To compare live birth rates after dual trigger of oocyte maturation with GnRH agonist (GnRHa) and low-dose hCG versus GnRHa alone in high responders with peak E(2) <4,000 pg/mL at risk of ovarian hyperstimulation syndrome (OHSS). Retrospective cohort study. University-based tertiary-care fertility center. Patients <40 years old with peak E(2) <4,000 pg/mL at risk of OHSS who underwent IVF/intracytoplasmic sperm injection with GnRH antagonist protocol and triggered with GnRHa alone or GnRHa plus 1,000 IU hCG (dual trigger) for oocyte maturation. GnRHa alone versus dual trigger.
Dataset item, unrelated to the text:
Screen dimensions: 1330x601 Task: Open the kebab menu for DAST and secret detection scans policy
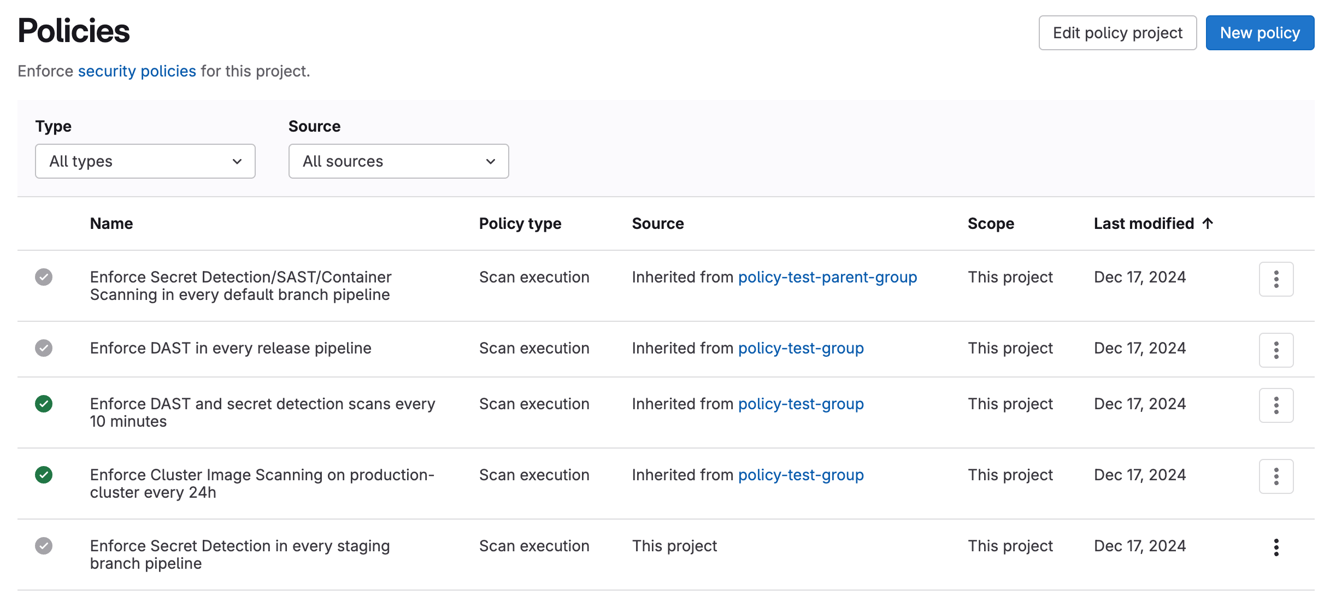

Live birth, implantation, and clinical pregnancy rates and OHSS. The dual-trigger group had a significantly higher live birth rate (52.9% vs. 30.9%), implantation rate (41.9% vs. 22.1%), and clinical pregnancy rate (58.8% vs. 36.8%) compared with the GnRHa trigger group. One case of mild OHSS occurred in the dual-trigger group, and there were no cases of OHSS in the GnRHa trigger group. Dual trigger of oocyte maturation with GnRHa and low-dose hCG in high responders with peak E(2) <4,000 pg/mL improves the probability of conception and live birth without increasing the risk of significant OHSS.